How to Talk to The In-Laws About Your Adoption
I was talking to my now mother in law about my adoption (which is really awkward for her) and trying to help her understand a little of what I had gone through and how wonderful it was for me. My mother in law is very loving and kind but she had never known anyone personally to have been on the “giving” end of the process. I have found with most people that they only know what they see on TV or what they hear the Adoptive families say. As a birth mother I feel that it is just as important to voice our experience so that it isn’t “speculation” talking for us.
I hope that you ladies know that it’s okay to talk about your feelings to others. In fact it’s healthy and very needed to help you get through the whole ordeal. Once you let others know that adoption isn’t a horrible experience others will see it as it is, and choose to promote not discriminate. Even if, at the time, other people are giving uncomfortable vibes it’s OKAY. They need to learn about the Joy of adoption, not the mistakes we’ve made or the choices we chose but the miracle we performed for and in behalf of our child and the family yearning for a baby.

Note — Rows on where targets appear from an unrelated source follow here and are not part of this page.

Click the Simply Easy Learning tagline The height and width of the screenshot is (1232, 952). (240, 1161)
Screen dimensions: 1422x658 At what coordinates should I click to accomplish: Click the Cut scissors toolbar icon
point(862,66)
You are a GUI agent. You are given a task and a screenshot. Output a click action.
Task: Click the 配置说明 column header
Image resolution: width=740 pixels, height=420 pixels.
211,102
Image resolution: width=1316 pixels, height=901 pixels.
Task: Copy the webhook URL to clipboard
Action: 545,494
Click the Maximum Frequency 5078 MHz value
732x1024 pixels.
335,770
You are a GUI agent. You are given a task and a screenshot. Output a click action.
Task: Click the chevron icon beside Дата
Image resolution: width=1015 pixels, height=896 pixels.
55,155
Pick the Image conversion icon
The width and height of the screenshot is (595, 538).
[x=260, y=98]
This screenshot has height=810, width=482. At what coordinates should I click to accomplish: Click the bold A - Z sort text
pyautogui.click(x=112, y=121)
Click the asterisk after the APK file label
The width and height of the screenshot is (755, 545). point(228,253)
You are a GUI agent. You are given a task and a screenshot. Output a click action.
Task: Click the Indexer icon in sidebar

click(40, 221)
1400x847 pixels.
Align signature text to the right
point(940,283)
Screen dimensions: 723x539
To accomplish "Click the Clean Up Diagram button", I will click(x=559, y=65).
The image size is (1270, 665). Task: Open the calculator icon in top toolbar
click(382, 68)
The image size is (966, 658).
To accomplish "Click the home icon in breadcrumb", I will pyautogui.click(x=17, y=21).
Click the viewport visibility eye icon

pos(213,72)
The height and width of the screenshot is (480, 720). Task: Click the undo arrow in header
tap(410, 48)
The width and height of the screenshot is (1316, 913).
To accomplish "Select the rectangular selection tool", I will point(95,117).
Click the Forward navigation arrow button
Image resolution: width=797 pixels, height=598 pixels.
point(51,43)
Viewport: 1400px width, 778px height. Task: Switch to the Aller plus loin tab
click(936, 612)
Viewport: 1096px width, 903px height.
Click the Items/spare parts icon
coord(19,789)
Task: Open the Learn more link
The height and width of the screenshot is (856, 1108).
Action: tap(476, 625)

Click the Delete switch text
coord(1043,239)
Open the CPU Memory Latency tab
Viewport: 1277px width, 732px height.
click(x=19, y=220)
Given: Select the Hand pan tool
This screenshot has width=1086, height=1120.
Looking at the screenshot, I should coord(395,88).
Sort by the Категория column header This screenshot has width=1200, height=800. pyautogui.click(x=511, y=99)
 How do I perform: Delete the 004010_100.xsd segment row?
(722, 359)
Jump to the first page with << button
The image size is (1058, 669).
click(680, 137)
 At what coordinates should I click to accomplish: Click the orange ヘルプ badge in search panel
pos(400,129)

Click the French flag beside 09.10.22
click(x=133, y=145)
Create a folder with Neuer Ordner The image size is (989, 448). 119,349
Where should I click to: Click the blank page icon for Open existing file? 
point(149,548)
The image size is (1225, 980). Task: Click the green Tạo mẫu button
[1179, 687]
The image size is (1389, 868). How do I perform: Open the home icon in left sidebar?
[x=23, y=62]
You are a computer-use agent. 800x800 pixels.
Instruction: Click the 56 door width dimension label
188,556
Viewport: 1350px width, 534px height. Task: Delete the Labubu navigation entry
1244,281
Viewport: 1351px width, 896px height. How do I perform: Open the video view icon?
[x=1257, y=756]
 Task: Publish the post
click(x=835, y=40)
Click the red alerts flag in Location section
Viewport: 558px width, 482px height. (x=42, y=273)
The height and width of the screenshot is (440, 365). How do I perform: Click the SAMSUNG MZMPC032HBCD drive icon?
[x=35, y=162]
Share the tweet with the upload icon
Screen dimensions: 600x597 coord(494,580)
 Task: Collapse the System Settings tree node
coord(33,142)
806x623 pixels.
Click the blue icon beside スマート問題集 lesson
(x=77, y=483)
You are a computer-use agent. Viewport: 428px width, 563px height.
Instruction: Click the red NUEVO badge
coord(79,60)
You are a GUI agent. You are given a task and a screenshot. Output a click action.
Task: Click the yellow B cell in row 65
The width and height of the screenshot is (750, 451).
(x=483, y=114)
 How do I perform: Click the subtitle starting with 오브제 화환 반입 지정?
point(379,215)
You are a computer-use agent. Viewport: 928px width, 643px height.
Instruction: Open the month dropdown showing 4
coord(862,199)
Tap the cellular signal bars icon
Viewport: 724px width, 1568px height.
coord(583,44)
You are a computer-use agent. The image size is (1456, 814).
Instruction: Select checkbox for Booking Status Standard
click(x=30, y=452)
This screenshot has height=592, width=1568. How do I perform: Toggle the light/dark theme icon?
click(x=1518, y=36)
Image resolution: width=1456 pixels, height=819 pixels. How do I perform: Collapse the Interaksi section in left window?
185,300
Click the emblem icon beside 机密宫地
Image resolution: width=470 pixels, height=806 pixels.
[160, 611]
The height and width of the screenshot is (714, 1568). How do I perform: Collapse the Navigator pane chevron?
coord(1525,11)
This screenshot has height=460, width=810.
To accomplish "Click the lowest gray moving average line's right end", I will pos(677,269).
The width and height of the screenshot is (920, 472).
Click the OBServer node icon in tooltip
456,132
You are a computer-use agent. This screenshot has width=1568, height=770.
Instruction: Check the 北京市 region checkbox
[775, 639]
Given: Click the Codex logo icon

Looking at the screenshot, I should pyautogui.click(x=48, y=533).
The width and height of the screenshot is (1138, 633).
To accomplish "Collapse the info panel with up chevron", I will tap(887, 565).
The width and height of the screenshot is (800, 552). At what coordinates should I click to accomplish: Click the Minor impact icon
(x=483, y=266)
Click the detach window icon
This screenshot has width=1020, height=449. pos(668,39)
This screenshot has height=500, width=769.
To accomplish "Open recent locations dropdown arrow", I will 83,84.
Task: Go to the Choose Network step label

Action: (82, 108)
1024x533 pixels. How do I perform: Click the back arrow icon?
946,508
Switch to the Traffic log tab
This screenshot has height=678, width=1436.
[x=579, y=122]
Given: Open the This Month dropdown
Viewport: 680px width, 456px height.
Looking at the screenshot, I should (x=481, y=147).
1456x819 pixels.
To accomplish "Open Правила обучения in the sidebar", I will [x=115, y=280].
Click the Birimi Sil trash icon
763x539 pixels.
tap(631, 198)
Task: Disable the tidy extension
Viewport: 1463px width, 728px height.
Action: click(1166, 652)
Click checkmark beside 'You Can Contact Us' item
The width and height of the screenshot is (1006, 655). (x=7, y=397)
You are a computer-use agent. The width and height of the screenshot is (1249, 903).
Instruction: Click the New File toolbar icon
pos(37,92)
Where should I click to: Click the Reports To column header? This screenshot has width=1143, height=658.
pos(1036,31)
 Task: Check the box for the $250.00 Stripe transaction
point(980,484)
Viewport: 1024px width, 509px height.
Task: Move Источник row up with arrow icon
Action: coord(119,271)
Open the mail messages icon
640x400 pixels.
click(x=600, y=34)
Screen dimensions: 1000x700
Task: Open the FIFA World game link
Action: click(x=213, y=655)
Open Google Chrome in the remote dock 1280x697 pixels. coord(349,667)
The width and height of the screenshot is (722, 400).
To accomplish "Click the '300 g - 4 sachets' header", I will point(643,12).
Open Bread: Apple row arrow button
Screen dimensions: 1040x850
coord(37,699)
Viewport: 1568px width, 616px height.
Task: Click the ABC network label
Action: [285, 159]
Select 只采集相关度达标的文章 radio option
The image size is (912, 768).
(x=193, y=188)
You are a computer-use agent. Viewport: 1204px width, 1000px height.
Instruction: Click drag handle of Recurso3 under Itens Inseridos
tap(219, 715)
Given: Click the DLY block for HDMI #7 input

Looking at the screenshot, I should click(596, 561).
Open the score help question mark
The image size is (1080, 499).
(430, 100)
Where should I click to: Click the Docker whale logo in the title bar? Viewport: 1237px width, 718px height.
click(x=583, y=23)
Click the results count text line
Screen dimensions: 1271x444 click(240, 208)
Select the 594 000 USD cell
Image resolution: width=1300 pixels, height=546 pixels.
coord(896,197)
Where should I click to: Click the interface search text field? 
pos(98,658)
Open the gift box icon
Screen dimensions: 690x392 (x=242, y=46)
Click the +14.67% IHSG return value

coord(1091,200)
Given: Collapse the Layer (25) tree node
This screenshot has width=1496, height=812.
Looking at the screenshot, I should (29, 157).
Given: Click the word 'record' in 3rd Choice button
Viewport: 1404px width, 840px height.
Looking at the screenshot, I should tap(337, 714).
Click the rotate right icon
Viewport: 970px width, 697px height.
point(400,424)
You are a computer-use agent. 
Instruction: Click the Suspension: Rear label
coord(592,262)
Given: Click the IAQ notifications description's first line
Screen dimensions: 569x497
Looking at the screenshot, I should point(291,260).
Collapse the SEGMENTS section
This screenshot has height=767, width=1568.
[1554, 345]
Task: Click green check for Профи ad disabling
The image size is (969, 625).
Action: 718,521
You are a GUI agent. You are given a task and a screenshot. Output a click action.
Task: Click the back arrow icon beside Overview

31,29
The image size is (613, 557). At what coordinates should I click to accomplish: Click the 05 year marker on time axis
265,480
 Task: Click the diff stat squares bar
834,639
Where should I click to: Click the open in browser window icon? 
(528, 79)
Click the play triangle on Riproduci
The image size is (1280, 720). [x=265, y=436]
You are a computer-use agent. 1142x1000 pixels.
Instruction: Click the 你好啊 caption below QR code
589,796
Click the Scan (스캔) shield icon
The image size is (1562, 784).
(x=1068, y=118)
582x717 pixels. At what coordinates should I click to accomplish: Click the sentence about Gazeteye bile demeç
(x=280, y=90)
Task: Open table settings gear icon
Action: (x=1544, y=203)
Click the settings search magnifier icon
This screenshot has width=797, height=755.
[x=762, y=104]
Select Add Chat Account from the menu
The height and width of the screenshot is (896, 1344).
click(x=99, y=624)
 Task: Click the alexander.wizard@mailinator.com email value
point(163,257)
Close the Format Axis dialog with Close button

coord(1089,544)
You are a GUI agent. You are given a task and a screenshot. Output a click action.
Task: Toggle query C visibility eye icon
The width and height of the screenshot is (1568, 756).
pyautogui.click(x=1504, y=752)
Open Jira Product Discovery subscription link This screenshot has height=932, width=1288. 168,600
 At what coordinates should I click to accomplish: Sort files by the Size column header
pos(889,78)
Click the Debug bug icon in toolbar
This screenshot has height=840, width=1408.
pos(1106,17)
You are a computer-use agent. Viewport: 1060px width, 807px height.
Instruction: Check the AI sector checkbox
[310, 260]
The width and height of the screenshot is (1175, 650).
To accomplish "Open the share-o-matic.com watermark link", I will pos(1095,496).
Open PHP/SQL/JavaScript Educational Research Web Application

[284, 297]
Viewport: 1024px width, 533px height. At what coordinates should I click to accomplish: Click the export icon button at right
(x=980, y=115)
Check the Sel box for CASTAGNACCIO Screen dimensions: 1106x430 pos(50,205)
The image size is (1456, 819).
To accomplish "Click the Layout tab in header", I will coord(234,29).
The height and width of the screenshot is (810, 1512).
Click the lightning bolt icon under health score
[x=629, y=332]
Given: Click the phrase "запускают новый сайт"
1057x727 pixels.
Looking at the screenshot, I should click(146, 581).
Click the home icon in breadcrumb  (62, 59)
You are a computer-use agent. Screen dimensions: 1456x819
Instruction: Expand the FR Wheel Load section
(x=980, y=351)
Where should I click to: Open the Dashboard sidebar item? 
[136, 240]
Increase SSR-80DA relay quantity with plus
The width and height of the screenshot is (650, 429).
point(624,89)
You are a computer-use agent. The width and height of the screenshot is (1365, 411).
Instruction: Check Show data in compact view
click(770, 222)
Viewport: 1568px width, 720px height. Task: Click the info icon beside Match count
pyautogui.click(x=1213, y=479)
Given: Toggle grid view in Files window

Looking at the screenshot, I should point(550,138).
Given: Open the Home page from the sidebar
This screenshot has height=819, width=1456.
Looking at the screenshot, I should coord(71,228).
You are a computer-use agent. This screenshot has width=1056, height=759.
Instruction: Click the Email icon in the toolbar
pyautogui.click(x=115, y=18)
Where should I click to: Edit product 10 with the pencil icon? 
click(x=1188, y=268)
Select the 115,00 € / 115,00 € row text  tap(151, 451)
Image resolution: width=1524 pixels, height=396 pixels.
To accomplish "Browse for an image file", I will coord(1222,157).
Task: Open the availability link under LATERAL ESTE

Another thing I learned while talking to my mother in law is that the more open we are with our story the more they will feel connected to us and be able to help squash the lies and misconceptions of Adoption they’ve heard. They have questions and they want to know but are too afraid to ask. Let them get the answers from you not GOOGLE or YouTube. My Mother in law really wants to understand me and I gave her an opportunity to do so.
For those of you who are planning on marriage later on or who are gearing up to start dating after your placement just know this. Those who love you will understand. If they don’t and make you feel less for your life experience they aren’t worth being around or with. I found a man who, when I told, was supportive and tried to understand. He was hurt for me and confused with the details but he tried to help me feel loved and validated.
As for telling his family, well, there were hiccups there but after they got to know me they too supported me. Talk to the new family you’ll be sharing your life with. (Only if it’s safe) You did a wonderful thing. It’s a miracle, don’t be ashamed of that gift you gave!